■ **Text for analysis**:
⁂
ORU Aquitaine transforms emergency room data with Tableau



ORU (Observatoire Régional des Urgences) Aquitaine collects and interprets data on emergency room medicine for healthcare organizations. Before, they lacked a way to give clients clear feedback on their data. When ORU switched to presenting data in Tableau, their clients were surprised by what they saw.

Antoine Tignon, IT Developer/Engineer at ORU Aquitaine, chose Tableau over other solutions because it was affordable, easy to set up, and appealed to a wide audience of physicians, institution managers, and politicians.

By setting user permissions and governing what clients see in Tableau Server, ORU Aquitaine creates a personalized experience. When a client logs into Tableau Server, they only see dashboards that are relevant to them.

Since ORU Aquitaine's shift to Tableau, some 36 clients have shared that they're gaining insights about their emergency room data that they never knew before.


Tableau: How has Tableau helped you?
Antoine Tignon, IT Developer/Engineer: Thanks to Tableau, I was able to put data that had been a bit obscure up until now into a nice, readable format.

Tableau: Why did choose Tableau over other solutions?
Antoine: The idea was to quickly set up feedback on the data that had been collected since as far back as 2008 in the case of some institutions. We, therefore, performed a case study on the different types of software that might be out there for data analysis and visualization.

After several tests, we realized that Tableau was the quickest to set up, the least costly, and most of all, the most appealing. Having such sexy chart elements makes things much more practical when discussing them with physicians, institution managers, or politicians.

We soon found that Tableau was the solution that best suited us for quickly moving forward in terms of observation and showing that we had something useful.

We started with quickly accessible dashboards, which showed a lot of data quickly. Eventually, we arrived at something even more accurate and people-oriented, to tell [users] more and to allow them to really immerse themselves in the information.

Tableau: What reaction did you receive from clients?
Antoine: At the time, there were 36 institutions in the region, 36 emergency departments that were rather surprised to see that we already had all this information about how their emergency departments were working and how people were being cared for. Also, to have an idea about chain analysis and to know where patients with heart disease had been referred to.

People didn’t expect us to have this type of information so quickly because the database was put together just a short time before. But no one had really looked into it or given any feedback. Having this chart element of Tableau, and having set it up in a about three months before we were publishing on our website with the help of dashboards, and providing institutions with loads of data items with complete transparency.

Tableau: What prompted you to start using Tableau Server to share dashboards with clients?
Antoine: Now, with the arrival of the grand region and thus of Aquitaine-Limousin-Poitou-Charentes, we made the choice to start up with Tableau Server, to have a few more users and a more territorial vision. This way, when someone from, for example, Dordogne logs on, instead of connecting to a random institution of the grand region, they reach their own territory and get information that is relevant to them.

We started with quickly accessible dashboards, which showed a lot of data quickly, and eventually arrived at something even more accurate and people-oriented, to tell them more and to allow them to really immerse themselves in the information.
⁂
■ **Information given**:

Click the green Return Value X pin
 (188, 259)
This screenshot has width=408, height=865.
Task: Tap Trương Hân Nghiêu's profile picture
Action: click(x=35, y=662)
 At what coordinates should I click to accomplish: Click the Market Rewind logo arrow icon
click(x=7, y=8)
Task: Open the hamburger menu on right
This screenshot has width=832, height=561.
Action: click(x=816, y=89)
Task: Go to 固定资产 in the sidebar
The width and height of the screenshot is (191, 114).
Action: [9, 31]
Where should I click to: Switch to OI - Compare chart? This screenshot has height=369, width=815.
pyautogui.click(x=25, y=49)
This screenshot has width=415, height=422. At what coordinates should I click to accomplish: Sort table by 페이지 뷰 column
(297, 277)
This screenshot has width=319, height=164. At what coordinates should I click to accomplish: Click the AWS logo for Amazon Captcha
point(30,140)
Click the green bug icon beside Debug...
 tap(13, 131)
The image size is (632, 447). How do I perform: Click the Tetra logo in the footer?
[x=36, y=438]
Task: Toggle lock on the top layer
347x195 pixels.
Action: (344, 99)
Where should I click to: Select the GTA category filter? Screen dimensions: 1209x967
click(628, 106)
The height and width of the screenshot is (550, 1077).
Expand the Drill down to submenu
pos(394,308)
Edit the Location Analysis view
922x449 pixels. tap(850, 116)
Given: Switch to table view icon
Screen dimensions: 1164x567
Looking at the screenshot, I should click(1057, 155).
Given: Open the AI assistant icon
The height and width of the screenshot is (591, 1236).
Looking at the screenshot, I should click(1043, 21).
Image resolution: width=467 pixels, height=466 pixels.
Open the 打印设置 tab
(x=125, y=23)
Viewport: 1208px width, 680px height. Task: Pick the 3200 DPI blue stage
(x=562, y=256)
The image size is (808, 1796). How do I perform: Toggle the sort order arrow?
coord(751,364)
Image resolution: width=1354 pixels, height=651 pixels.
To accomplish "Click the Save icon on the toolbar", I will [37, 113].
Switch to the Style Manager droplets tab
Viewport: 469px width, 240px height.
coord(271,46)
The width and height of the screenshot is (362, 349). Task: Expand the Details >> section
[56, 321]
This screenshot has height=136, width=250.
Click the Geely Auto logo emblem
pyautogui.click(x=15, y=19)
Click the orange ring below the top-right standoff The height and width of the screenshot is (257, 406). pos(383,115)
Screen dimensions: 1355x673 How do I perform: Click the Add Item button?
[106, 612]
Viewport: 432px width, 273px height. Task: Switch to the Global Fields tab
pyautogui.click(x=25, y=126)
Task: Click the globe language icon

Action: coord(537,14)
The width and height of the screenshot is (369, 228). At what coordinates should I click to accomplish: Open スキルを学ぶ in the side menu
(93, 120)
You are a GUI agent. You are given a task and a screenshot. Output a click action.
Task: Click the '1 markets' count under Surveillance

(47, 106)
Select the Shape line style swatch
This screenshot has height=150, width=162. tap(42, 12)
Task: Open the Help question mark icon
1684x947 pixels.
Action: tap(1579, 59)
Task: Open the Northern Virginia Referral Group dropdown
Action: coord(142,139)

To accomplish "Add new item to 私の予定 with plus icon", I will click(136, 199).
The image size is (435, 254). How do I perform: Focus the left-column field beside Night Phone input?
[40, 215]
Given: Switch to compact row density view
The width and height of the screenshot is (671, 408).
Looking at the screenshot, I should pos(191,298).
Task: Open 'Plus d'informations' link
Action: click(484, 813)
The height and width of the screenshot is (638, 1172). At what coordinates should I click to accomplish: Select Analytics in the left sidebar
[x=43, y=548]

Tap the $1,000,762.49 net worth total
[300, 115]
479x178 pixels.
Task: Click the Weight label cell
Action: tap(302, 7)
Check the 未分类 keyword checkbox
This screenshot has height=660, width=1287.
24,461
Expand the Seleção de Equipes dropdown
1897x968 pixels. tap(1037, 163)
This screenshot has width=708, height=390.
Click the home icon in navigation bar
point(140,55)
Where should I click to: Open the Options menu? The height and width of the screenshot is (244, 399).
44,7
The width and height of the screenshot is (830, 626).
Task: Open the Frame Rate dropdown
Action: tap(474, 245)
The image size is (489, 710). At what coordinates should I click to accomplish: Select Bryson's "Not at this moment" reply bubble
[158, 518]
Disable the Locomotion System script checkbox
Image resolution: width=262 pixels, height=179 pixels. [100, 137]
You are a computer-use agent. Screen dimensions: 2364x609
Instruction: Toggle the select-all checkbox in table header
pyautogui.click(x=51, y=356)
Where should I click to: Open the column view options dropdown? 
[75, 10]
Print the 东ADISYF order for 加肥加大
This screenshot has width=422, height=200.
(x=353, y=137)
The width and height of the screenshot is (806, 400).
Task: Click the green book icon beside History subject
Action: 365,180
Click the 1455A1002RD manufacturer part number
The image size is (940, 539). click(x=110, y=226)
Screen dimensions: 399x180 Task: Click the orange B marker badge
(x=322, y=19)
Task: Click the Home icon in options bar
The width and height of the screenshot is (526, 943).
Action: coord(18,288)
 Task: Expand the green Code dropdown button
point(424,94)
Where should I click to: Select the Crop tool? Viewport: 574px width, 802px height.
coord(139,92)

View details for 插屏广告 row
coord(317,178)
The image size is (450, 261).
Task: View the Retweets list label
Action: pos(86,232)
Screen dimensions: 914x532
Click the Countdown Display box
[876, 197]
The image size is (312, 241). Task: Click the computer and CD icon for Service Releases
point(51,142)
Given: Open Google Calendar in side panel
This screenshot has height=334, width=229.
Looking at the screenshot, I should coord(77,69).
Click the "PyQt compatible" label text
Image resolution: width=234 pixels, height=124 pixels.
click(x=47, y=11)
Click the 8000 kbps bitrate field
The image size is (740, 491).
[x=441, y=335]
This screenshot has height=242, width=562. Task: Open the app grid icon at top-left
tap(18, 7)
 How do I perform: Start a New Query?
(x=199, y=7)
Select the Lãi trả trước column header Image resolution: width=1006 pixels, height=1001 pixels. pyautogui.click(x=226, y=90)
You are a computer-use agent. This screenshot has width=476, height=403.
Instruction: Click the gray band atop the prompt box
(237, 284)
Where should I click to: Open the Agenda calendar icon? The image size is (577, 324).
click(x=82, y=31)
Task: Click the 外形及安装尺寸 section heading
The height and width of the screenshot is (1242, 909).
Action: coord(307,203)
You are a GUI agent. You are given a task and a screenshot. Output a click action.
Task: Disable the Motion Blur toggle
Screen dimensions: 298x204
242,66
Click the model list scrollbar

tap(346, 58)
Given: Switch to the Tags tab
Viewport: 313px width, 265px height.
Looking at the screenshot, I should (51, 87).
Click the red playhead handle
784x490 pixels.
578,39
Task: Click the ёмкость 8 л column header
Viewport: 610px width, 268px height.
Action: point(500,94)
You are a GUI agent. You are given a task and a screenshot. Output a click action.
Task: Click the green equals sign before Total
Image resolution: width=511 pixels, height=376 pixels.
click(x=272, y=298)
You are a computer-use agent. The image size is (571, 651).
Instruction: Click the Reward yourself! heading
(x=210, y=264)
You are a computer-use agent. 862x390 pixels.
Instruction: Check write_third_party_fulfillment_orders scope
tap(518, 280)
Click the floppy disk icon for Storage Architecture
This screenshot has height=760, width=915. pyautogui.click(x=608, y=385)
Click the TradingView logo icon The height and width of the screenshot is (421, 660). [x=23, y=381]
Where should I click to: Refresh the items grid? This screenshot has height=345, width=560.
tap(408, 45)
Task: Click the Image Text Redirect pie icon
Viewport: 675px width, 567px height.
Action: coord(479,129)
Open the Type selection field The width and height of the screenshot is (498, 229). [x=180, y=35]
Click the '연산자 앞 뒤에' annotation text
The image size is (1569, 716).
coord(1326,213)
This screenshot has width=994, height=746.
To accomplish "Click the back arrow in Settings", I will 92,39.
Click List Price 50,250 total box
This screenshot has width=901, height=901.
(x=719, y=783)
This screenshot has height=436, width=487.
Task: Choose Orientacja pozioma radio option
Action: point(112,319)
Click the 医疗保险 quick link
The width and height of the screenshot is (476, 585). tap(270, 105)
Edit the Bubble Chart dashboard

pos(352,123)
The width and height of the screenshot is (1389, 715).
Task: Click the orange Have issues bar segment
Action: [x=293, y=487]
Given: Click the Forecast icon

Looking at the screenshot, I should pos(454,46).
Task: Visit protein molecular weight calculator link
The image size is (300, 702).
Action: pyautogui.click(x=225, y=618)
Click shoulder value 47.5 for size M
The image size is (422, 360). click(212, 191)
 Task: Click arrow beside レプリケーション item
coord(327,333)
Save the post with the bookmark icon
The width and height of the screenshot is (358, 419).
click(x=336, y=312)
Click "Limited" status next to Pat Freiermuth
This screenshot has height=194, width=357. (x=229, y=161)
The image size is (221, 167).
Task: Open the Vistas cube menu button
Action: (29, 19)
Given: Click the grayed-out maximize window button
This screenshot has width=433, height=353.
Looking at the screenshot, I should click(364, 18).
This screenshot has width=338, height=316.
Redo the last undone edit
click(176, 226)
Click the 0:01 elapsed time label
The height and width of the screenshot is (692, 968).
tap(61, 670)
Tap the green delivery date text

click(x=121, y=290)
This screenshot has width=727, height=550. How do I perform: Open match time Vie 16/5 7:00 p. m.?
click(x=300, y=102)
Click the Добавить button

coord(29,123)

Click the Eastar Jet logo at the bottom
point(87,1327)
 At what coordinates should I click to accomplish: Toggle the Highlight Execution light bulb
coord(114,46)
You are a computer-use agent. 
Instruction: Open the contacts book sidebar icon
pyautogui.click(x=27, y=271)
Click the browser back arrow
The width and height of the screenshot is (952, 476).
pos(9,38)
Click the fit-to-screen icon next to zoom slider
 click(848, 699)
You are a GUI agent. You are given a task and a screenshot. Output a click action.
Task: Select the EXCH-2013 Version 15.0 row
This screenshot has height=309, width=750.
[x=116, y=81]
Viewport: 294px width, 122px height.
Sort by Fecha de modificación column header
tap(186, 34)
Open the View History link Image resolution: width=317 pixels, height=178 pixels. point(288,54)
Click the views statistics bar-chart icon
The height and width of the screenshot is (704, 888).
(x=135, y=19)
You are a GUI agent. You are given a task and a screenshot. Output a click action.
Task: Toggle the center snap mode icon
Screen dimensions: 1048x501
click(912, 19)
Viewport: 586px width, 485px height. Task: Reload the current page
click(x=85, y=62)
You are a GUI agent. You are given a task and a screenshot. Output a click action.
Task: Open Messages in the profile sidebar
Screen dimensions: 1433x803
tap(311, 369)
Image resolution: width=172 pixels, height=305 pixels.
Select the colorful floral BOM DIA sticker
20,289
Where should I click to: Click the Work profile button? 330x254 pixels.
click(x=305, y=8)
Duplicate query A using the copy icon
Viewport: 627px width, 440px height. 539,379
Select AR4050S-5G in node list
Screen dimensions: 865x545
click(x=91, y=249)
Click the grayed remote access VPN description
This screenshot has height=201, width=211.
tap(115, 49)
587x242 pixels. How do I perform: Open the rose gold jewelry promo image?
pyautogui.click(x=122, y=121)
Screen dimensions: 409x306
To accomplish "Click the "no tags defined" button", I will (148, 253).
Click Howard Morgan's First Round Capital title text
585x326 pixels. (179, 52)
⁂
■ **Activities**:
a – Translate this sentence from the ORU Aquitaine text into French: "When a client logs into Tableau Server, they only see dashboards that are relevant to them."
b – Answer these questions using the ORU Aquitaine text.
(i) Since as far back as what year had data been collected for some institutions?
(ii) According to the tests, which three qualities led to the choice of Tableau?
(iii) How many emergency departments were in the region at the time?
The records play no part in the work that follows.

■ **Answers per task**:
a – Lorsqu'un client se connecte à Tableau Server, il ne voit que les tableaux de bord qui le concernent.

b –
(i) 2008
(ii) It was the quickest to set up, the least costly, and the most appealing.
(iii) 36